> **SOURCE EXTRACT**:
>>>>

I submit to you the entirety of the 20th Century's "Vital Statistics" as evidence the "Meat eating begets Violence"

Read "The Jungle" by Upton Sinclair ---this is a preface to it all.

Sorry for the hold-up . . . Many epic discoveries took centuries to be un-earthed.

We appreciate your patience,
Bhaktajan
 

Harmonious

Well-Known Member
Thus, Using Hebrew only, please us the define, in one sentence, the word, "Lo tirtzach"?
There are two words here. Lo, which is "no" or "not" and Tirtzach, which is the command form to a single male, "murder".

Furthermore, what is the a] Root,
The root of Tirtzach is Resh, Tzadi, Chet, or Ratzach. (The root is found in the single, male, third person form.)

Are you looking for a conjugation table? I can make one for you, if that's what you wish.

and, b] ethmology of the the word, "Lo tirtzach"?
It's been the same word for thousands of years, so I'm not sure what you are looking for.


BTW, my 'religious teachings' forbade me to desuade others religious leanings --but rather, to encourage them in 'Devotion to God' within their own tradition.

Gita 3.26:
So as not to disrupt the minds of non-believers, attached to the fruitive results of prescribed duties, a learned person should not induce them to stop work. Rather, by working in the spirit of devotion , he should encourage them in all sorts of devotional activities.
Interesting.
 

Harmonious

Well-Known Member
The Blue is Harmonious's comments [cut and paste form another?]
No, they were MY comments.

---yet I too proffered my mentor's resources:

Regarding, "Thou shall not Kill" ---reference:

The hebrew words are: 'Lo tirtzach' ---according to Dr Reuben Alcalay's 'Complete Hebrew/English Dictionary', 'tirtzach' refers to any kind of killing.
I've used the Alcalay dictionary. Ratzach does NOT refer to "any kind of killing." It refers to murder.

Harag is another word which refers to killing, particularly of killing people lawfully.

Shachat is another word which refers to killing, particularly of animals.

THE QUOTE I BROUGHT:
"Thou shall not kill" ---the famous, since antiquity, rendering.
It is brought from the KJV translation, which is well-known to be very bad with its translation from Hebrew.

There are a few Jewish translations where it is so rendered as well, but those have the commentary that say that their word choice was to bring the familiar, but that the commandment is referring to something far more limited than "kill."
 

bhaktajan

Active Member
Ratzach does NOT refer to "any kind of killing." It refers to murder.

Where are the many uses of this word throughout the OT?
What is it's ethmology?

Please translate this sentence into Hebrew, and then see what is wrought:

"The definition of Murder is to Kill a person"

Do you not see the absurdity of spliting hairs here?
Variations of synonyms for "Ending-Life".
Cultures that revole around death as a means to making a living.

The Book of Genesis is clear that vegetarianism is Protocol.

Emergency measures during times of starvation do not make for the mechanics of utopias.

The problem in your research is that slang can be come common place and proper terminology can become obscenities.

We have a problem in the world ---and you are saying, "Meat eating begets human violence is bogus ---we have more important things to dwell on"

I say, "Meat eating begets human violence" ---it is supported by the Bible's antitheisis meanings.
And it is the common-denouminator that has and will haunt human history.

<<<<

> **TO DO**:
1. Which dictionary does the "Lo tirtzach" thread cite?
2. List each Hebrew word for killing that the "Lo tirtzach" thread explains, with the meaning it gives.
3. Carry on the "Lo tirtzach" thread from its last line.

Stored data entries
>>>>

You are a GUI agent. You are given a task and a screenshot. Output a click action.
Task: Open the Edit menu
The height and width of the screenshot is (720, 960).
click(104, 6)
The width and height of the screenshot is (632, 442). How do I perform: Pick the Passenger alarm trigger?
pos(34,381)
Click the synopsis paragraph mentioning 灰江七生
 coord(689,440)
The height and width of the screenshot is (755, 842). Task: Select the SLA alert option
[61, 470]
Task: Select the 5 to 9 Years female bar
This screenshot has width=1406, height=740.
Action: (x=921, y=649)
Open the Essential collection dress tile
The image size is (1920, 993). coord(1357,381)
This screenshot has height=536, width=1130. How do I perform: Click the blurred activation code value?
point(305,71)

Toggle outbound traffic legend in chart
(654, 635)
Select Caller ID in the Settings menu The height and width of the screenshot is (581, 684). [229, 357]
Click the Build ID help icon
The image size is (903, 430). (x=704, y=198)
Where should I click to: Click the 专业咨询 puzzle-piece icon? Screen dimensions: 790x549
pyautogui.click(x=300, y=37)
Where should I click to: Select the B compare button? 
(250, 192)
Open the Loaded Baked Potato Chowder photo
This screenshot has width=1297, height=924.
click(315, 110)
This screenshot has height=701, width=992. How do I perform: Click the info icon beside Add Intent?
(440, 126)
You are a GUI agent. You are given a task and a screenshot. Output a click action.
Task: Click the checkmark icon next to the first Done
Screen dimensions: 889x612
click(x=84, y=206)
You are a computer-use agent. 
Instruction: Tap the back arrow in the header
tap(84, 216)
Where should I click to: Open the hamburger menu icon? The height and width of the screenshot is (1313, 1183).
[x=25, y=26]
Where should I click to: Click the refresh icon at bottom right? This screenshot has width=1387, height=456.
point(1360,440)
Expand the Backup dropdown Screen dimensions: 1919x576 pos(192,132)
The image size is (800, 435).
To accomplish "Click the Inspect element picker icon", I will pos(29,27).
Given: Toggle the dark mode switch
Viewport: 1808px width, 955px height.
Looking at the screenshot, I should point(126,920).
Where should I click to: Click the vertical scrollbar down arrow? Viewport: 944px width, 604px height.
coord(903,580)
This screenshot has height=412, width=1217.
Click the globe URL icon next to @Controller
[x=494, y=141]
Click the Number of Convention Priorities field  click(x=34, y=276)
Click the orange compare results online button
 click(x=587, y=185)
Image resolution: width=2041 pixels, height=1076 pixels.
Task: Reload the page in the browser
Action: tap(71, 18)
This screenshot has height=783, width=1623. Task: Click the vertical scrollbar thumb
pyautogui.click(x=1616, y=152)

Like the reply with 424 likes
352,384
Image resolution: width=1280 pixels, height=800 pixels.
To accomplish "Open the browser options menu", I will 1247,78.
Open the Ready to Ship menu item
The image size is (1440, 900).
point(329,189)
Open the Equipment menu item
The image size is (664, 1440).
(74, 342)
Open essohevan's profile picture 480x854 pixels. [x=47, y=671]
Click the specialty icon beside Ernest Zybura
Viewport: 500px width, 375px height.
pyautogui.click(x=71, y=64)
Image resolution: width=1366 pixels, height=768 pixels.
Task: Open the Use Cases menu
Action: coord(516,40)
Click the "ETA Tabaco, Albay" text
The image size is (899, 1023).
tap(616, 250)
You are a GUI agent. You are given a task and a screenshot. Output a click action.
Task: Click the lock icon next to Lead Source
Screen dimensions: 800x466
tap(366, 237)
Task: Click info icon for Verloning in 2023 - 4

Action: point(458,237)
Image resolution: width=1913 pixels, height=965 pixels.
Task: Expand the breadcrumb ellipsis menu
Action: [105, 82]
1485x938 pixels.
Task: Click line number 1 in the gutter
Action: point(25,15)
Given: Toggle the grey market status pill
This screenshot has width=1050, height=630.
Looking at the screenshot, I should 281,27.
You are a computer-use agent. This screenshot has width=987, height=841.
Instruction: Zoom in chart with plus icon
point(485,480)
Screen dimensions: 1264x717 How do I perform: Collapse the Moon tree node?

<<<<

> **ANSWER LIST**:
1. Dr Reuben Alcalay's 'Complete Hebrew/English Dictionary'.

2.
- Ratzach (Tirtzach): murder
- Harag: killing, particularly of killing people lawfully
- Shachat: killing, particularly of animals

3.
The root of Tirtzach is Resh, Tzadi, Chet, or Ratzach. (The root is found in the single, male, third person form.)

How can three words form th word of one word's root?

That's like saying the root of the letter "A" is the alphabeth.

ethmology of the the word, "Lo tirtzach"?:
It's been the same word for thousands of years, so I'm not sure what you are looking for.

I know that you don't know "what I'm are looking for" ---even though it is right under your nose.
"It's been the same word for thousands of years" ---but it is the word's meaning before the subsequent 1000's of years had transpired. I warned you of abberations that occur down through history.

Just as Genesis coomands "what will be food for you" ---so later, usages of words change. But it is not the new meanings that I ask for.

:::::::::::::::::::::::
Bhaktajan:
The hebrew words are: 'Lo tirtzach' ---according to Dr Reuben Alcalay's 'Complete Hebrew/English Dictionary', 'tirtzach' refers to any kind of killing.

Harmonious: I've used the Alcalay dictionary. Ratzach does NOT refer to "any kind of killing." It refers to murder.

Harag is another word which refers to killing, particularly of killing people lawfully.

Shachat is another word which refers to killing, particularly of animals.

This is worst then I feared.
Shades of death for all occasions.

"To Cause death" = Killing.
If you cannot not discern Lawful from unlawful . . . then you have an economy that is designed to monitarily profit form criminal acts ---ie: witness the Arizona Assasinations: 1,000's of people are earning "Over-Time-Pay" to sell advertising space, and to guard the spectators form getting too close et al. The 'Killer' was witness by everyone--- now they must educate their young to get well paying jobs so as to subsidise prison housing to maintain this killer.

Go Look at the sleek news coverages between the football games of TV and at the cash-registers glossy journals.

A liitle ethomology for the masses:
Animal = the word animal is derived from the latin word, 'anima' meaning, 'soul' ---hence, 'animated', 'animation'.

Q. Where is the word "anima" derived from?
 

9-10ths_Penguin

1/10 Subway Stalinist
Premium Member
Where are the many uses of this word throughout the OT?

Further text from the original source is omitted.